Working from the entries below, tally each line that holds "This". Give the tally and nothing else.

*SOURCE MATERIAL*.
-*-*-

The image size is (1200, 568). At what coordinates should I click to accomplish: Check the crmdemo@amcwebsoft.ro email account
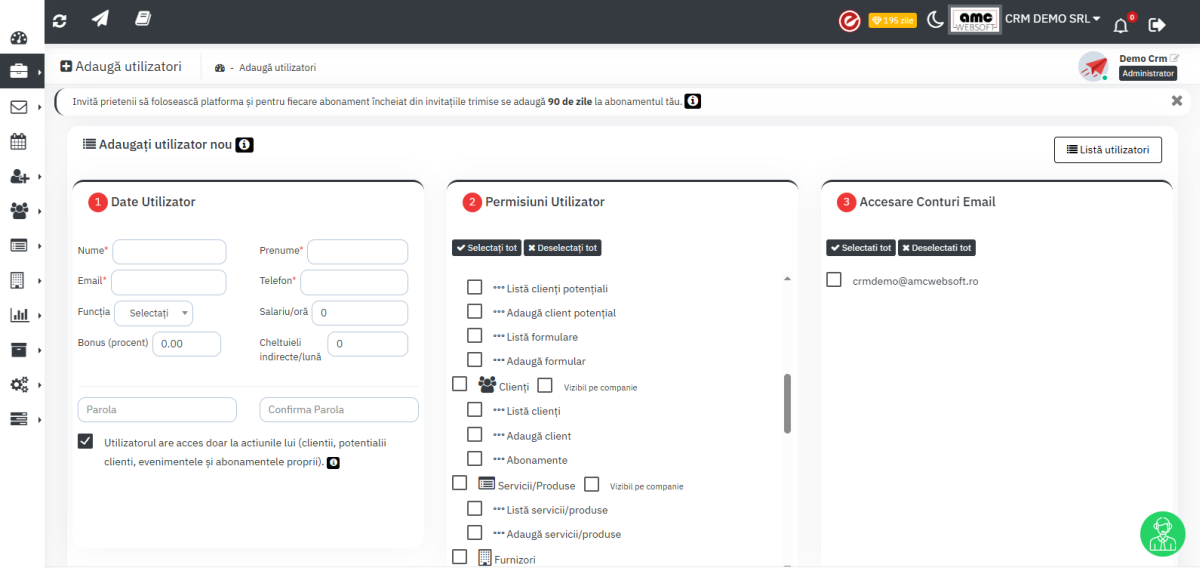[x=834, y=280]
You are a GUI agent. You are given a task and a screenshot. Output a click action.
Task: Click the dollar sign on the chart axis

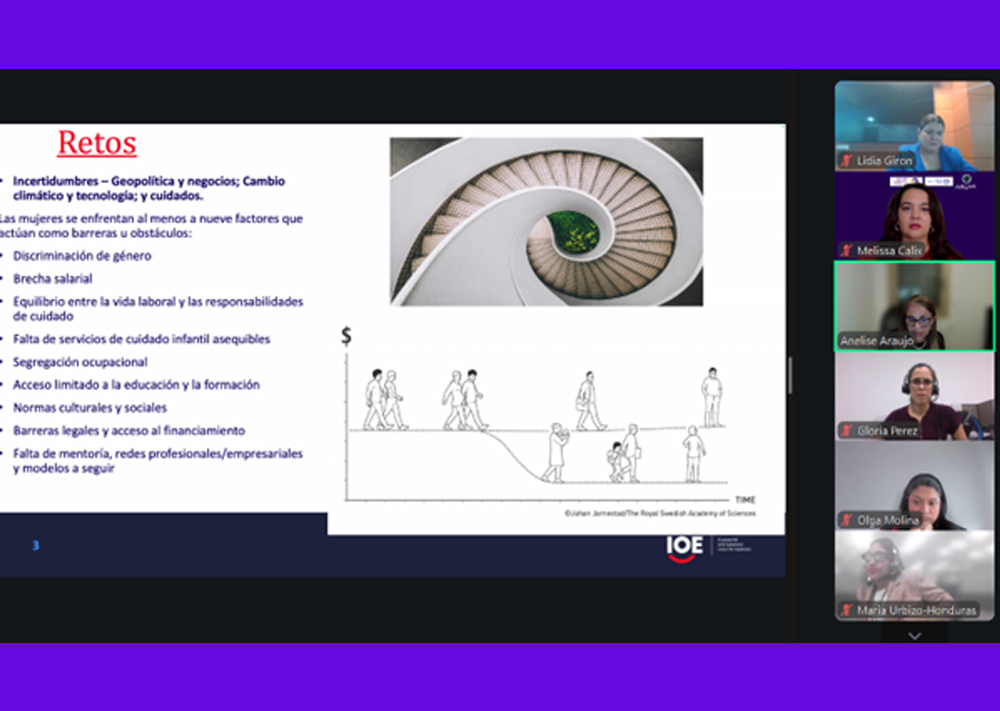coord(346,336)
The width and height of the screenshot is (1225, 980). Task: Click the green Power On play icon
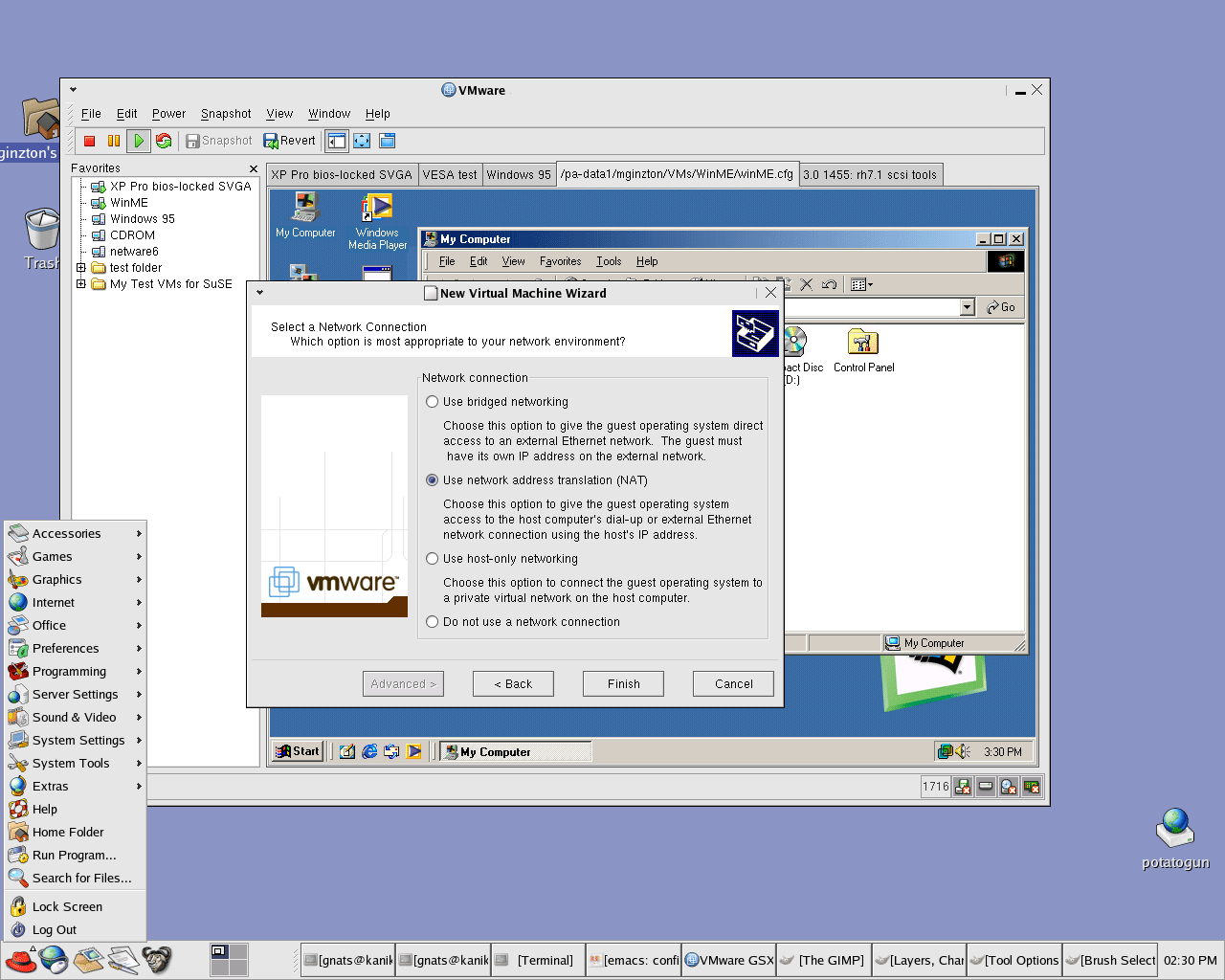(139, 141)
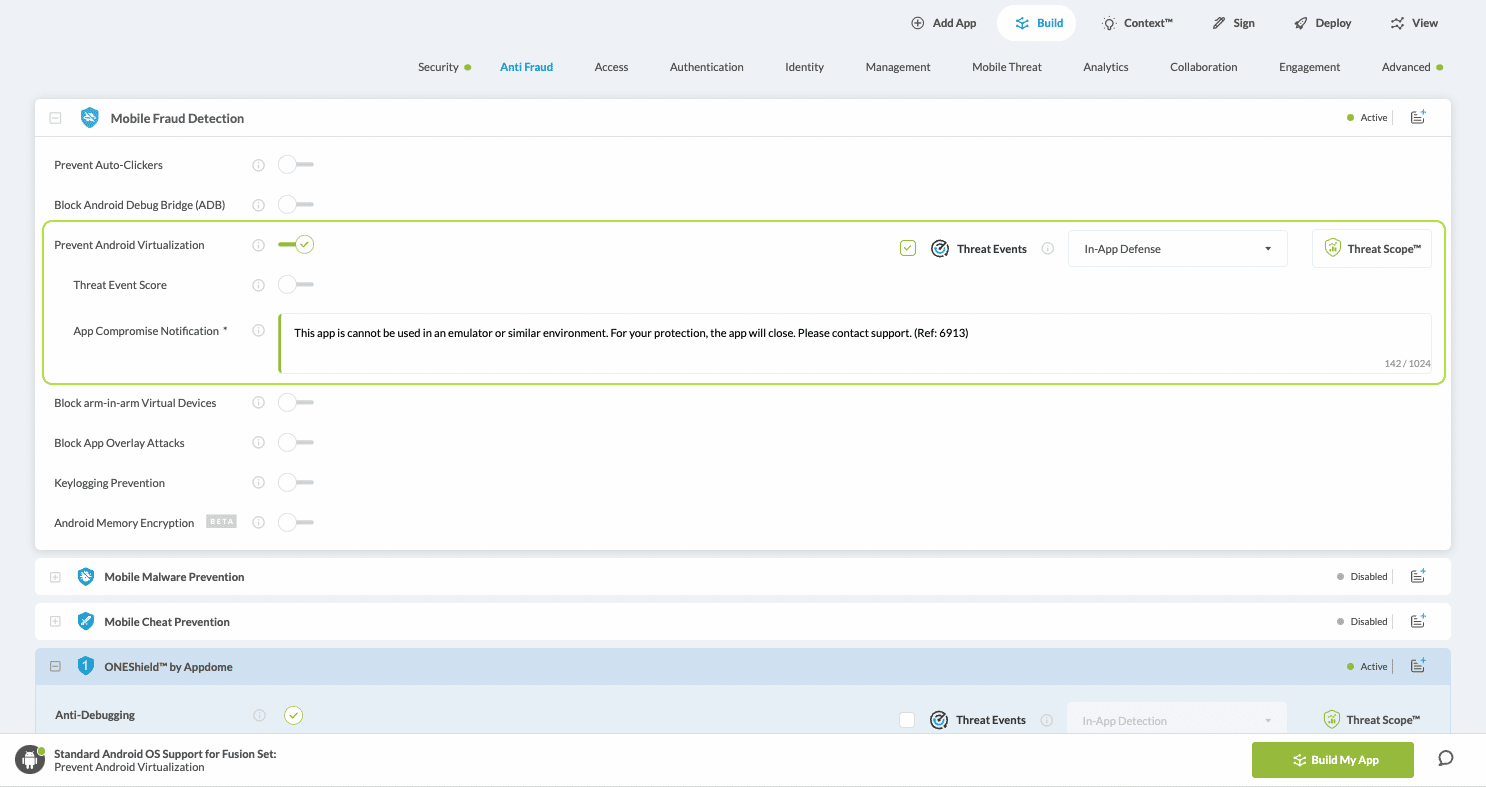
Task: Expand the Mobile Malware Prevention section
Action: (55, 577)
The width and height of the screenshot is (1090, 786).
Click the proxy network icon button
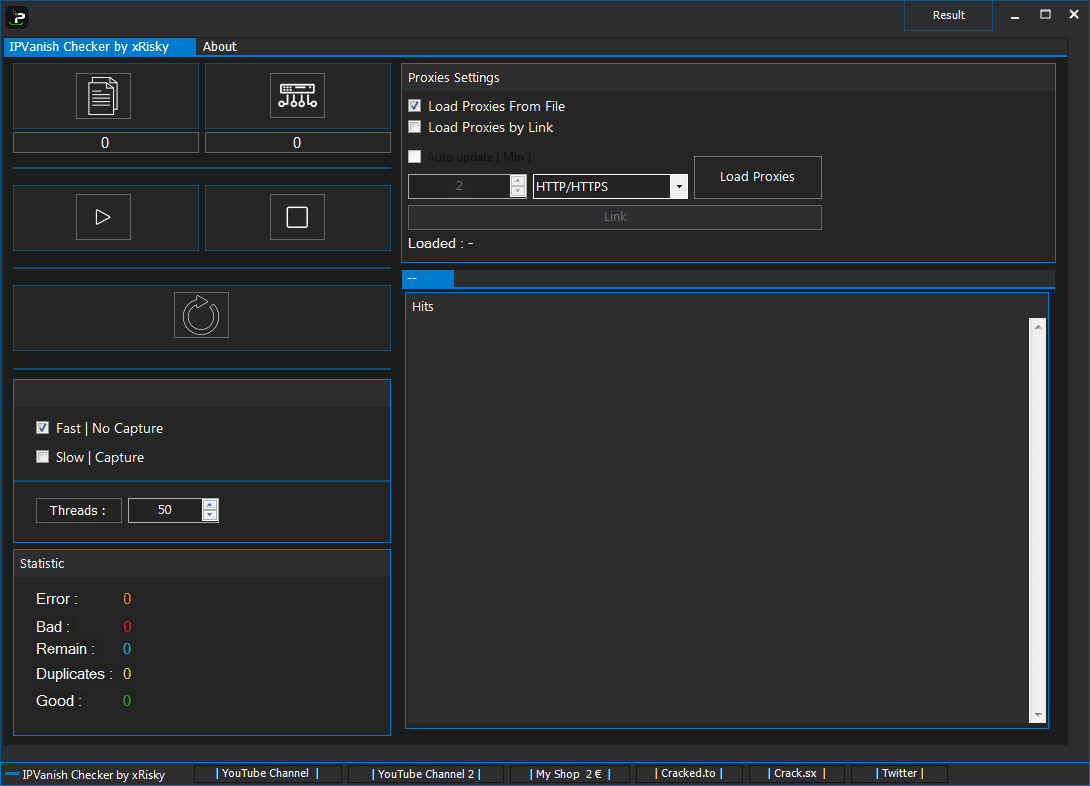click(297, 96)
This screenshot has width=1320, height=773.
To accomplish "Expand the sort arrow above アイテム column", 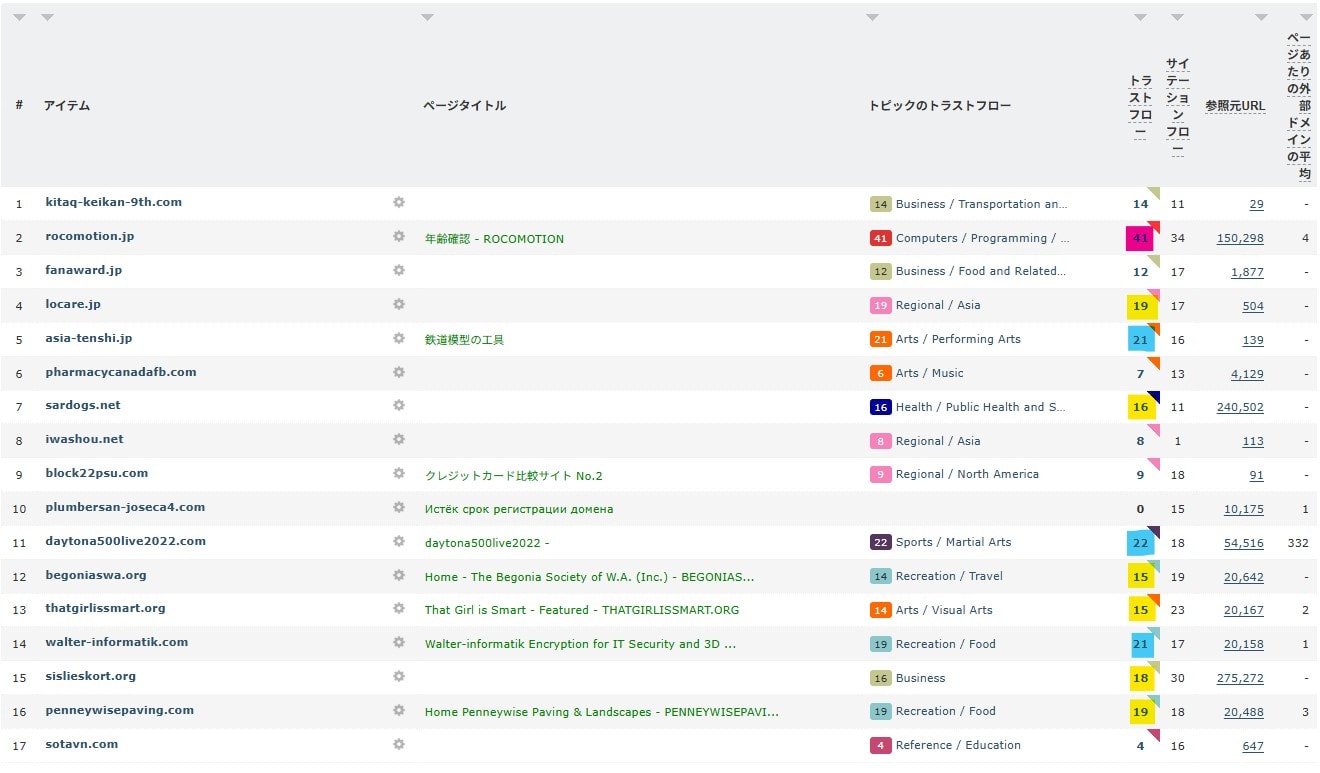I will (48, 17).
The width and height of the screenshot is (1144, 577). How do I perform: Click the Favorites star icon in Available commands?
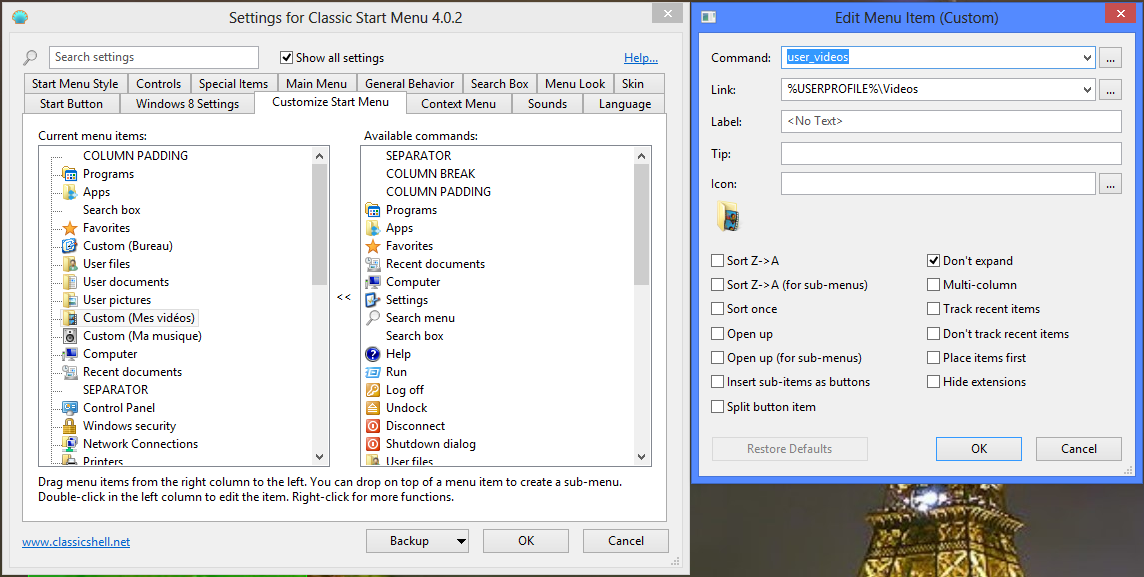click(373, 246)
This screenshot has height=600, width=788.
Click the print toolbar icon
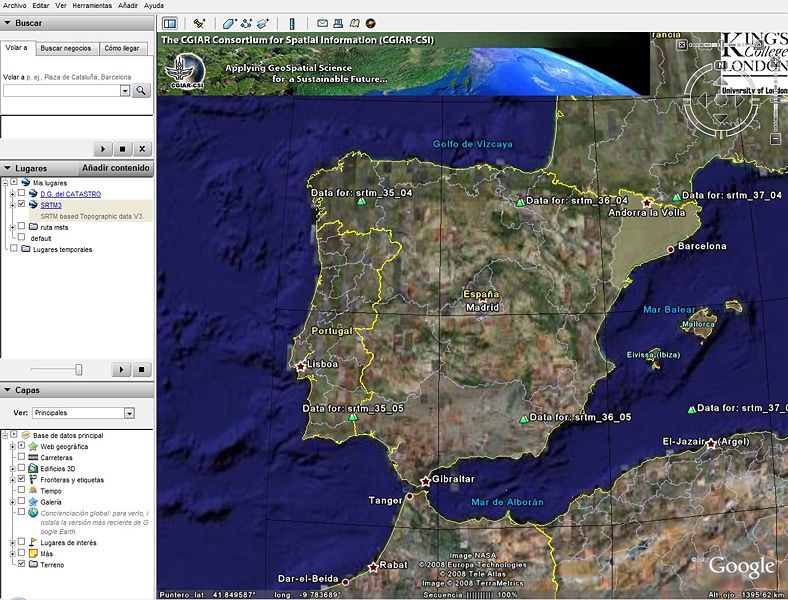339,23
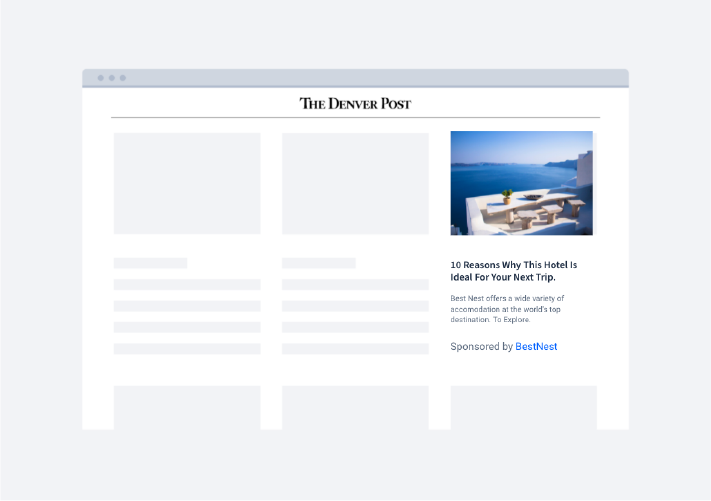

-*-*-

*OUTPUT*.
2